[Stored dataset items]
▼
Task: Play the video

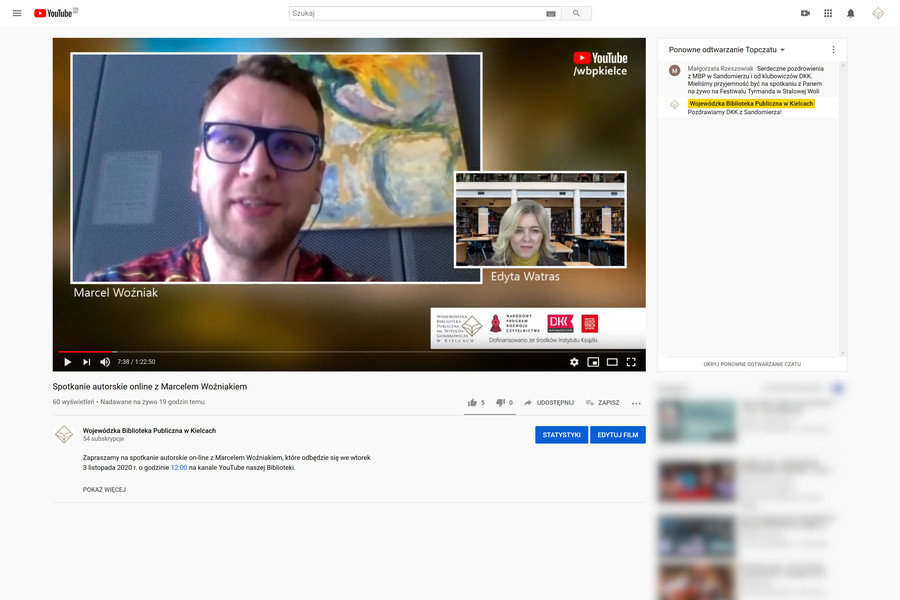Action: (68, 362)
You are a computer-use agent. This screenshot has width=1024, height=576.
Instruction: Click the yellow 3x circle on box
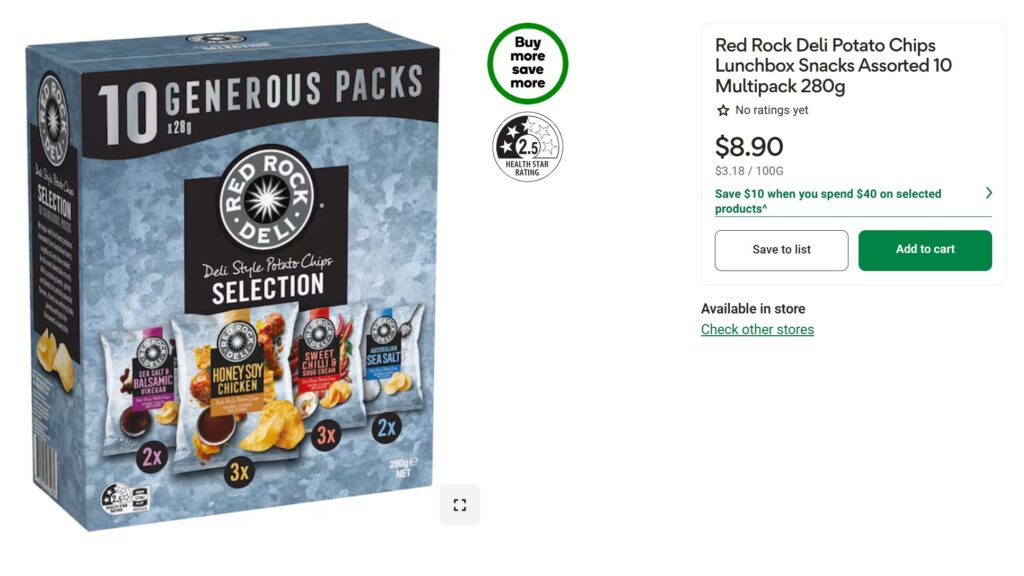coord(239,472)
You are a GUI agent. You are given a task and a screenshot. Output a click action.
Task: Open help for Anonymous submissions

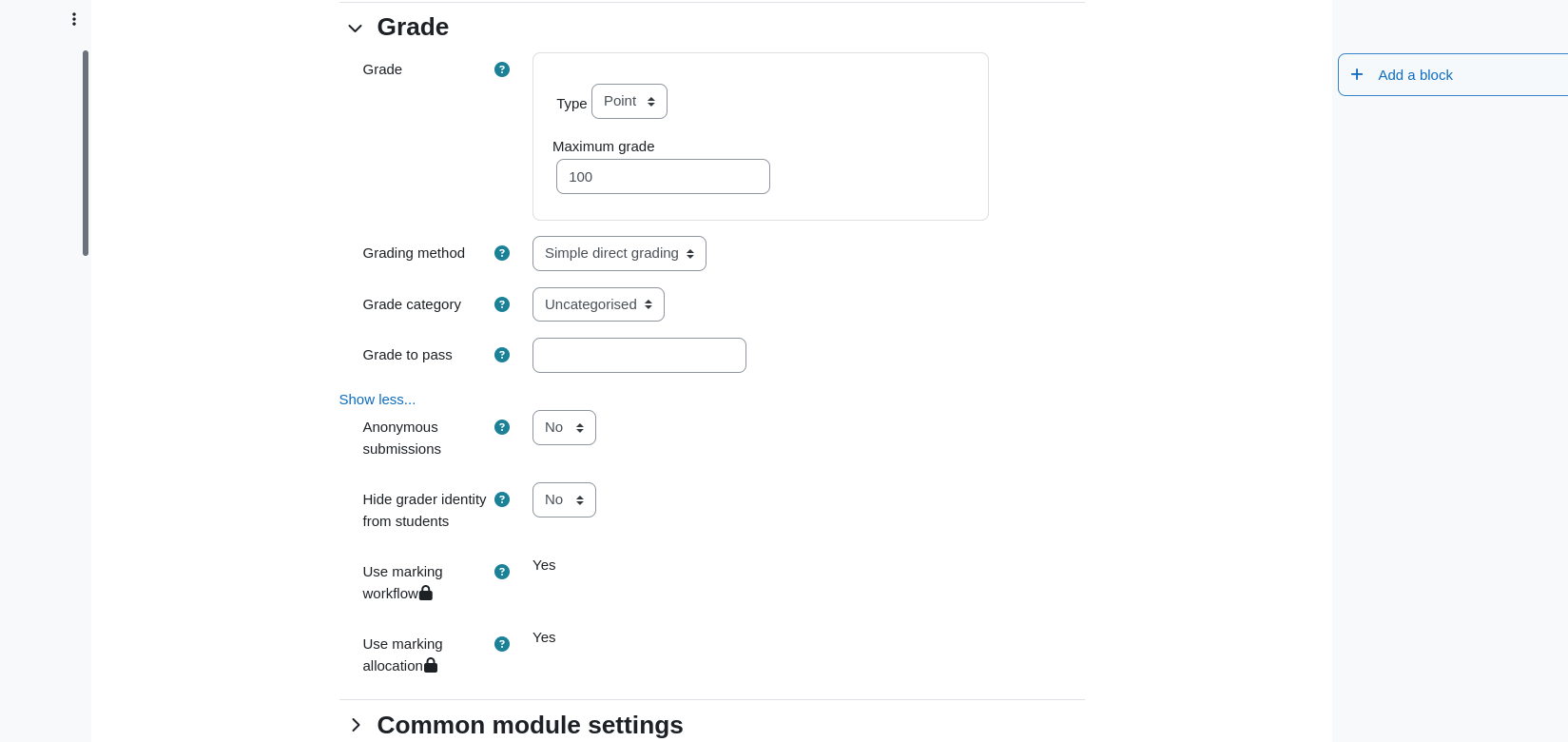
▲
▼
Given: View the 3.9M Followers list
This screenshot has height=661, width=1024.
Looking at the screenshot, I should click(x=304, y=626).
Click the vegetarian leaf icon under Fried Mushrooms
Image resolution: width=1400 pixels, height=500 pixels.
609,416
▲
» **Task instructions**
What is needed is an exact copy of the lines above, from the one holding "Task: Play the video" down to the one holding "Task: Open help for Anonymous submissions", with those two included and the pictures left out.

» **Output**
Task: Play the video

Action: (68, 362)
You are a computer-use agent. This screenshot has width=1024, height=576.
Instruction: Click the yellow 3x circle on box
coord(239,472)
You are a GUI agent. You are given a task and a screenshot. Output a click action.
Task: Open help for Anonymous submissions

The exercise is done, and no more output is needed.